最初こそ硬さがあった革下駄だったが、いつの間にか馴染んでいき、そこそこ長距離も歩けるようになった。
いつしか夏のわたしの足元はこの革下駄以外ない、という状態になった。そして三年の月日が流れた。
山本さんの革下駄の写真を見てなにに感じ入ったか。なにをおもったか。
そうだ、俺の革下駄もこんなんだった!
である。
そうだそうだ、こんな色で、靴底もこれぐらいあった。
そして、引用RTでこんなことを書こうとした。
「山本さんの革下駄、きれいですね!美しい!いまのぼくの革下駄はずいぶんと…」
ここでふと気持ちが止まる。
ずいぶんと、なんだ?
汚れた?ヤレた?染みがついた?ヘタった?
一瞬でもそんなことをおもった自分は本当に馬鹿だなあ、と呆れた。鈴木雅之なら言うだろう、違う違う、そうじゃない、と。
そうなのだ。劣化ではない。汚れたのでもない。
わたしの革下駄はわたしと三回も夏を過ごして、正真正銘わたしのものになったのだ。それを「味」といわずしてなんといおう。
そこまでおもったとき、なんともいえない多幸感に包まれた。映画『ガチ星』で主人公があることがわかってうれしさのあまり踊りだすシーンがあるのだが、まさにそんな感じである。
ではご覧ください。こちらがわたしの三年目の革下駄です。
来年ぐらいには靴底のメンテで一度実家(スナワチ)に帰すことになりそうだ。困るのはその間、何を履いて過ごしたらいいのだろうか、ということである。いまから途方に暮れている。
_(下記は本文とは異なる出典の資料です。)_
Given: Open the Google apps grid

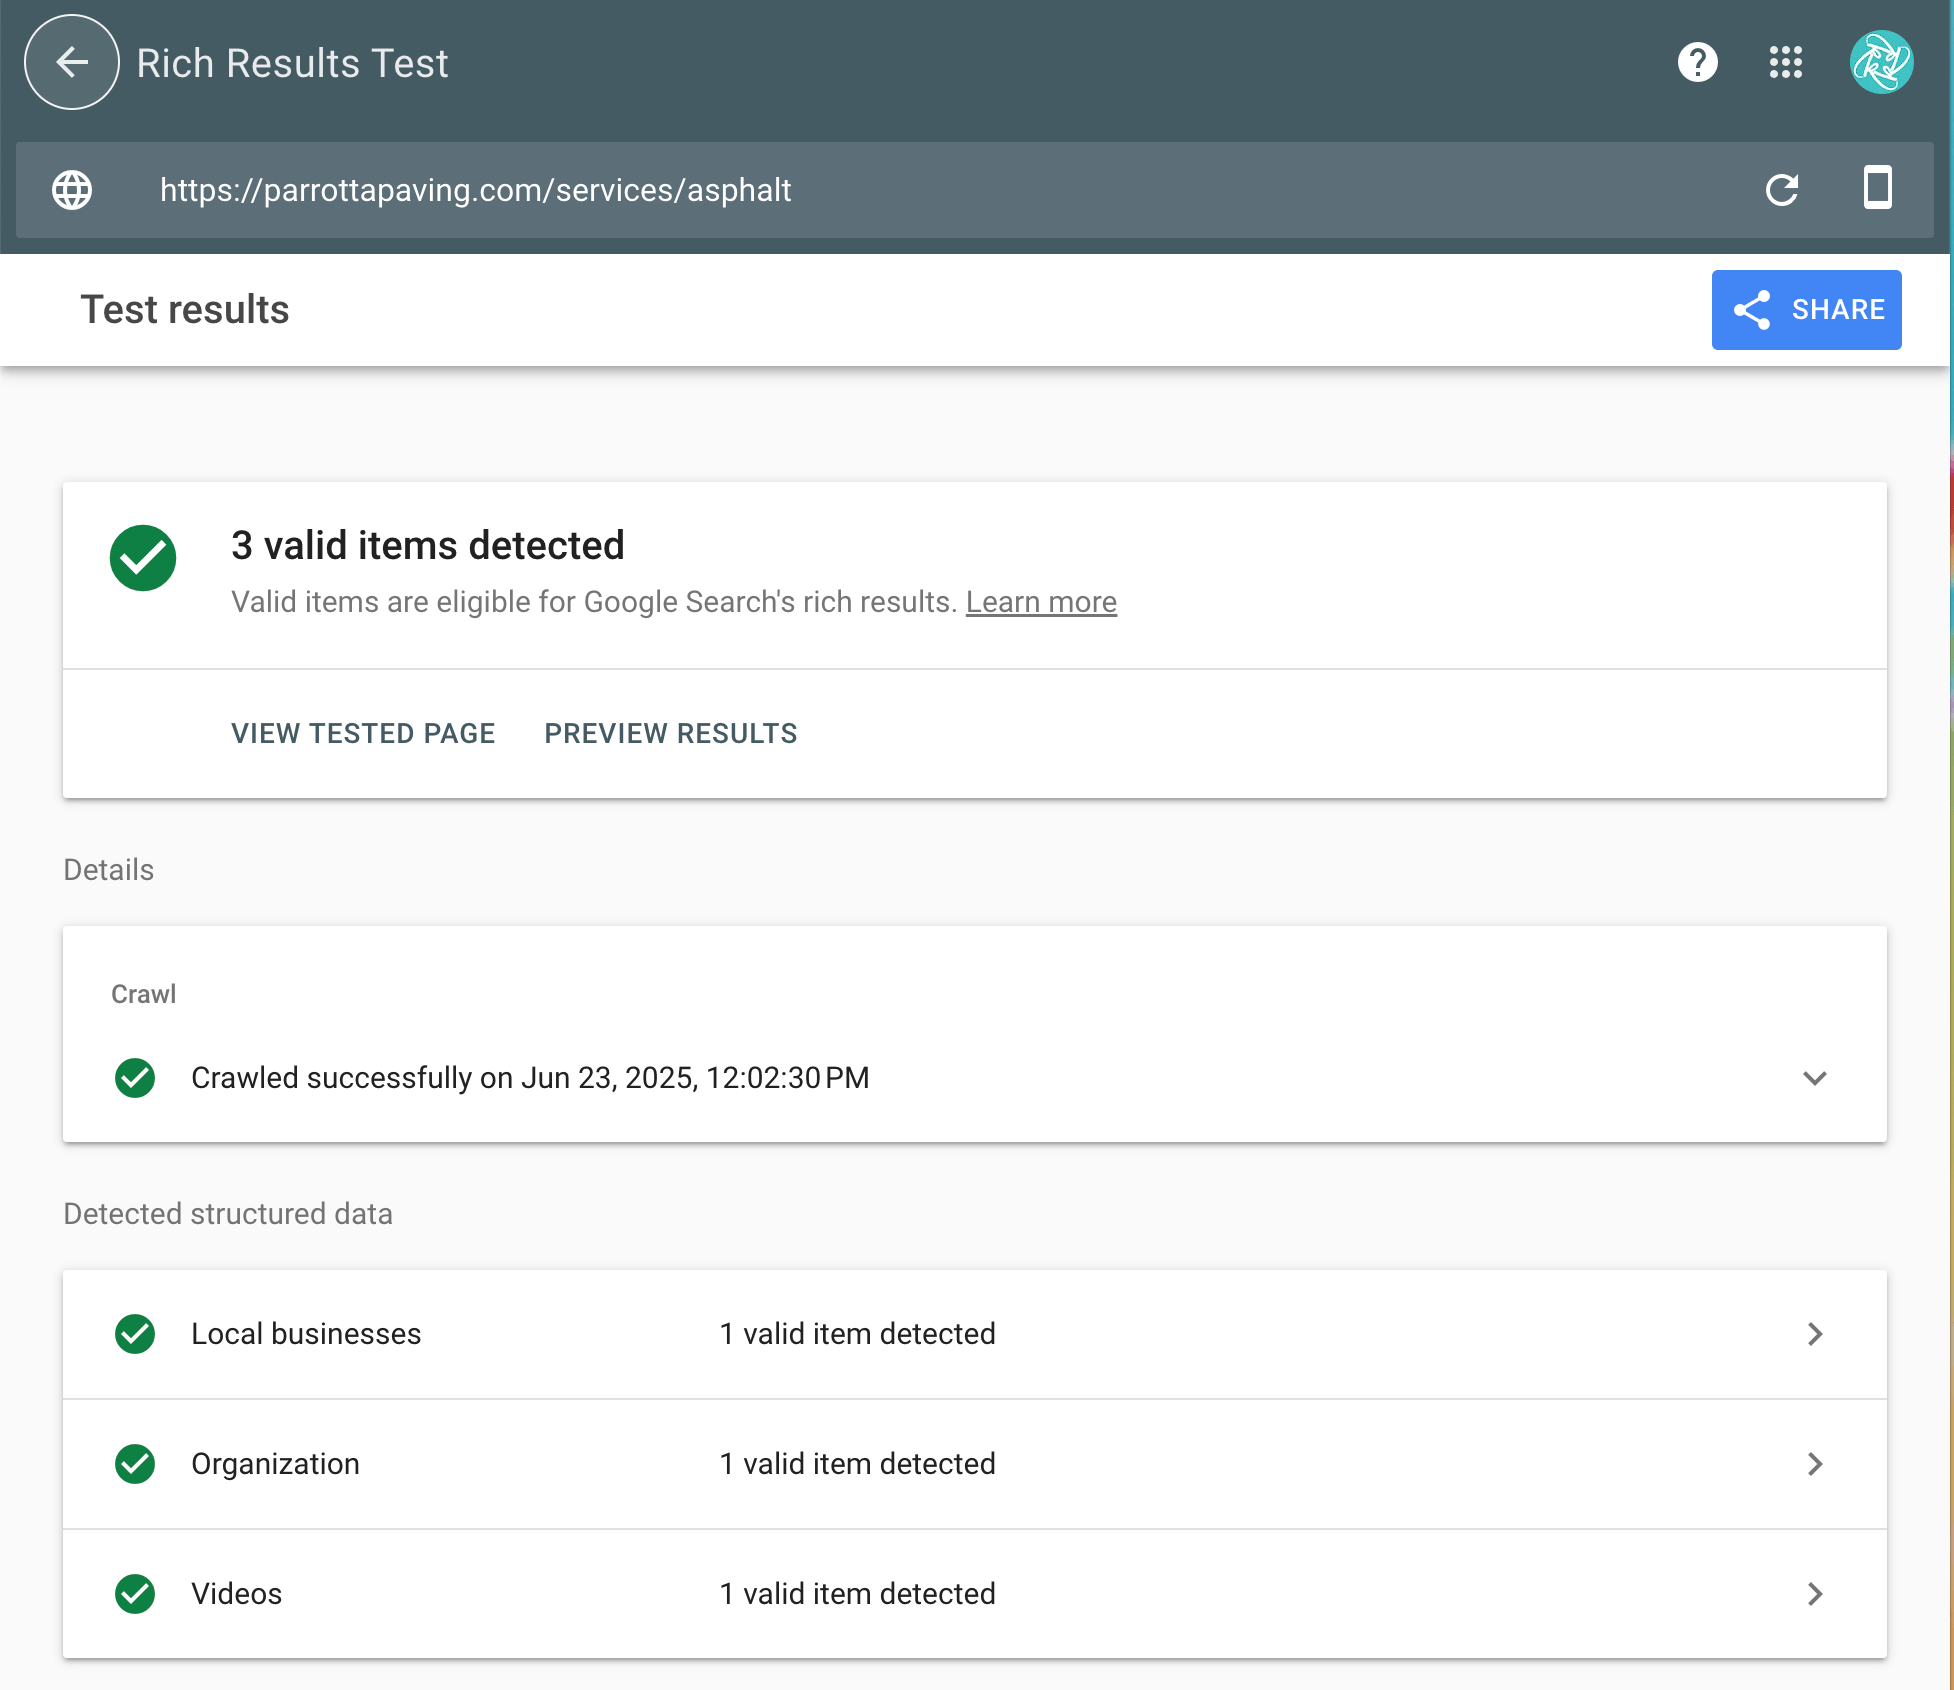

買う時に胸ときめき、はじめて足を通した時に気持ちよく、時が過ぎてなお喜びをくれる革下駄。スナワチのプロダクツ全般にいえるのだが、なんとも贅沢な時間が味わえる。
ありがとう革下駄。ありがとうスナワチ。
そしてそのことに気づくきっかけを(夏バテ気味のnoteのネタを)くださった山本さんにもお礼をお伝えしたい。ありがとうございました。勝手にツイート引用しちゃってごめんなさい。
ちなみに今年も革下駄は5足限定で販売された。残念ながらすでに販売は締め切られていることだろう。なーんだ、とおもった方、来年に賭けてください。
そして今年購入できた方はそろそろお手元に届くころではないでしょうか。どこのどなたか存じませんが、よき革下駄ライフを!